» **WHAT IS EXPECTED**: Once the line containing "Task: Click the trace:original logo" is reached in the listing below, reproduce it and all later lines through the final one exactly, but omit any pictures.

......

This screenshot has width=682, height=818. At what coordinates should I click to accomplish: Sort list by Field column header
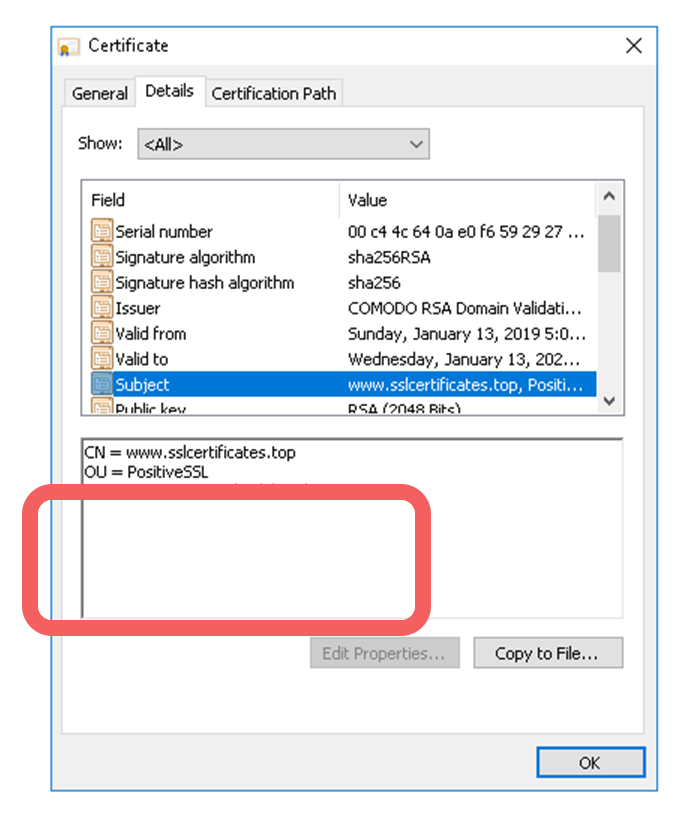[x=210, y=200]
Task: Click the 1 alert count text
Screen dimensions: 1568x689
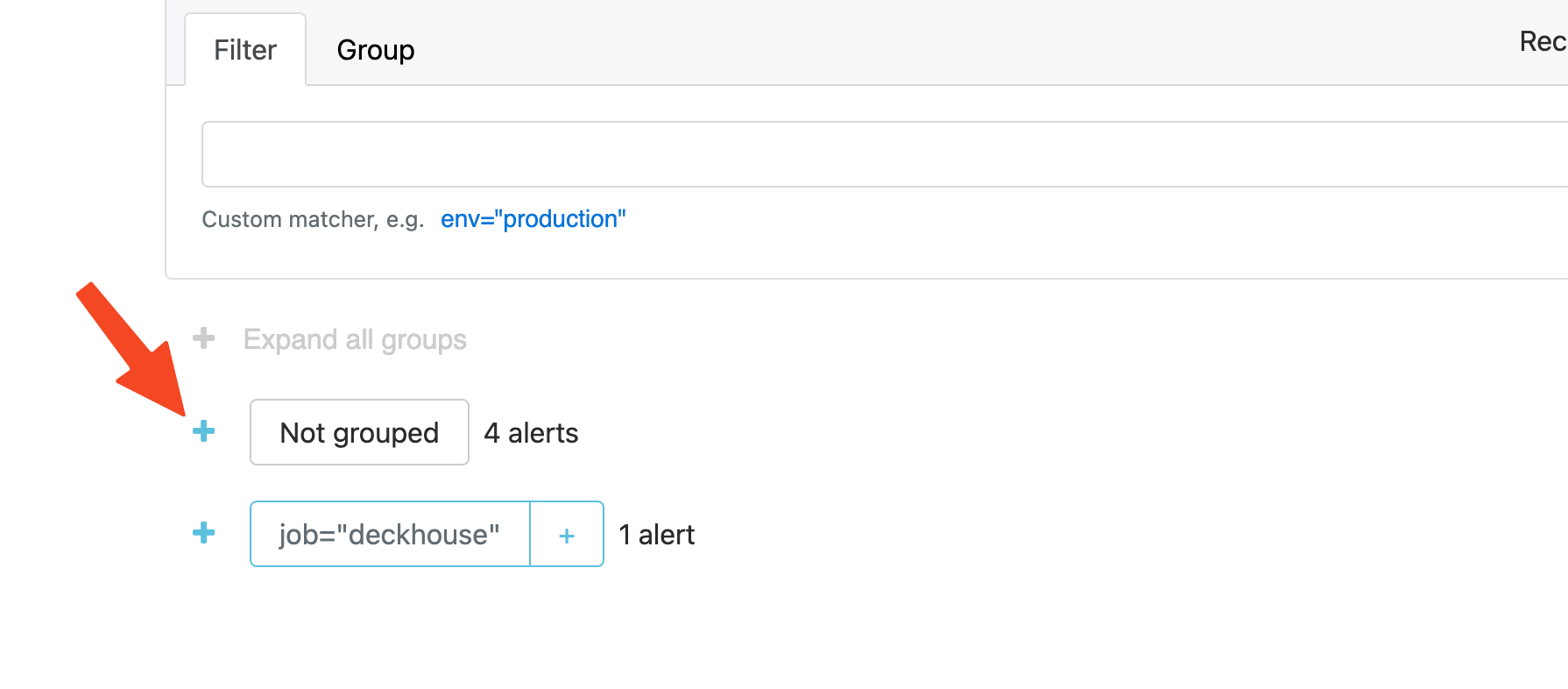Action: [656, 535]
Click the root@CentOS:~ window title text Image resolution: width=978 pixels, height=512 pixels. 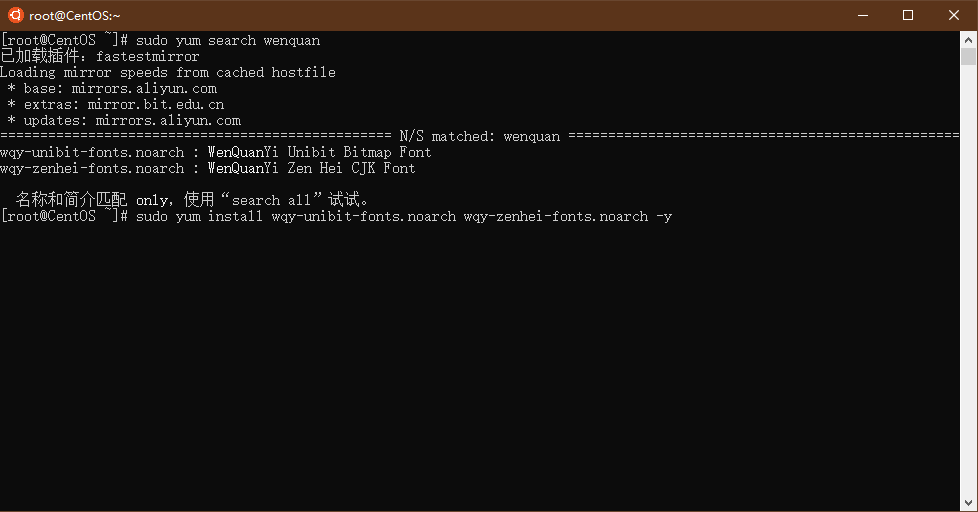coord(75,16)
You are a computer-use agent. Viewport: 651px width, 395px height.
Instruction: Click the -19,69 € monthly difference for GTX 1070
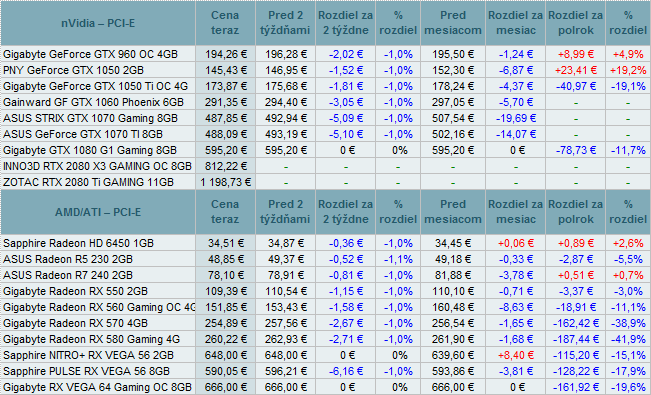(516, 118)
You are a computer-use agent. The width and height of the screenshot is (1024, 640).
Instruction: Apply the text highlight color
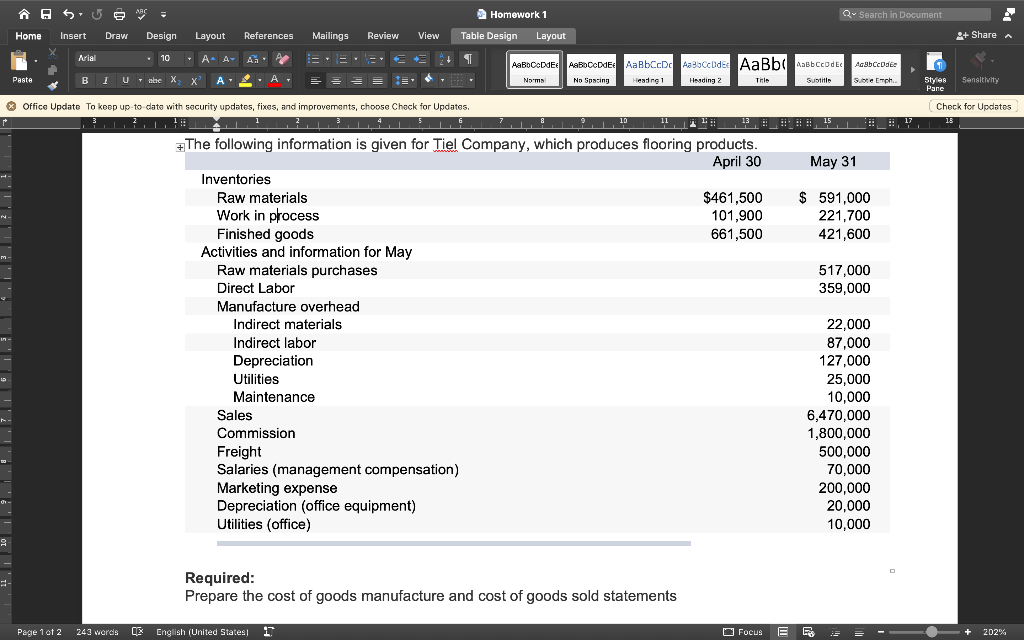tap(245, 81)
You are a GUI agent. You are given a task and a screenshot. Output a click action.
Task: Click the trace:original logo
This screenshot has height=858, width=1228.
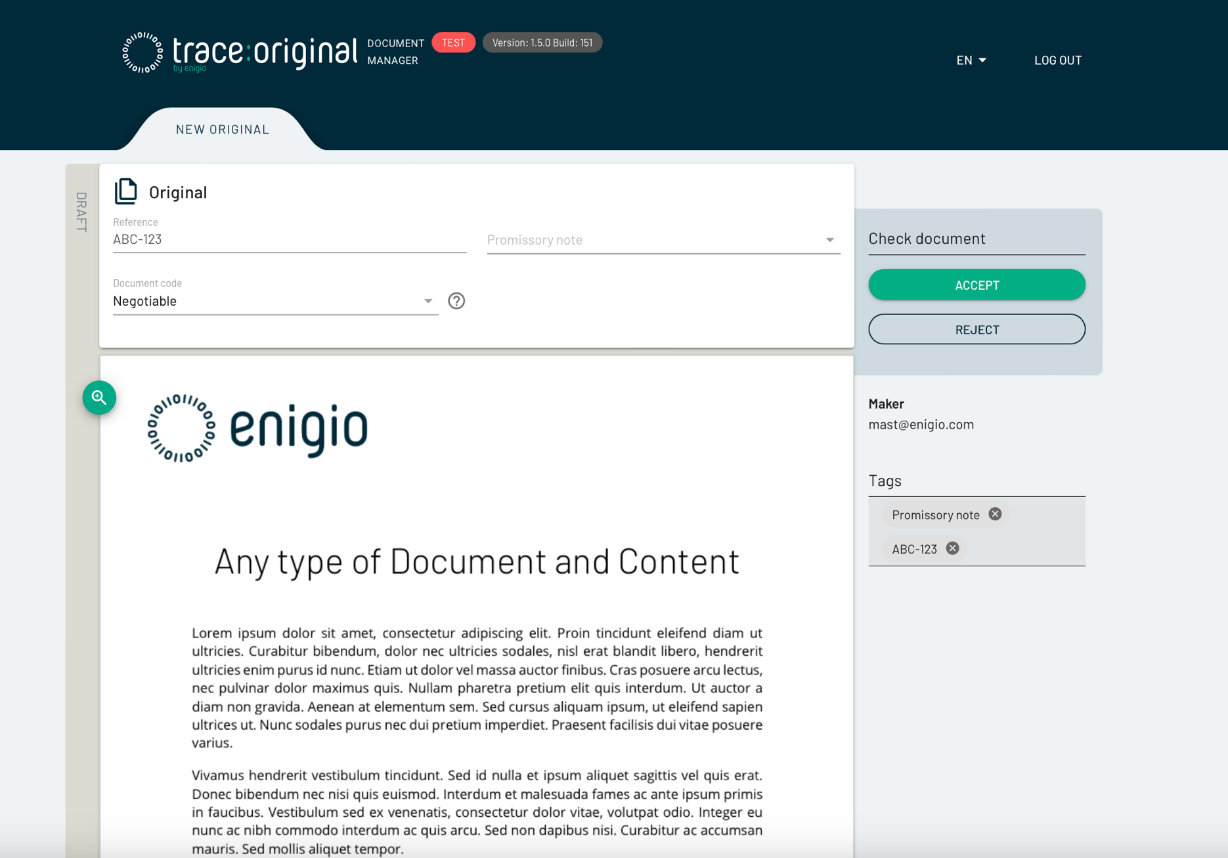coord(240,53)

......

» **SOLUTION**:
Task: Click the trace:original logo
This screenshot has height=858, width=1228.
coord(240,53)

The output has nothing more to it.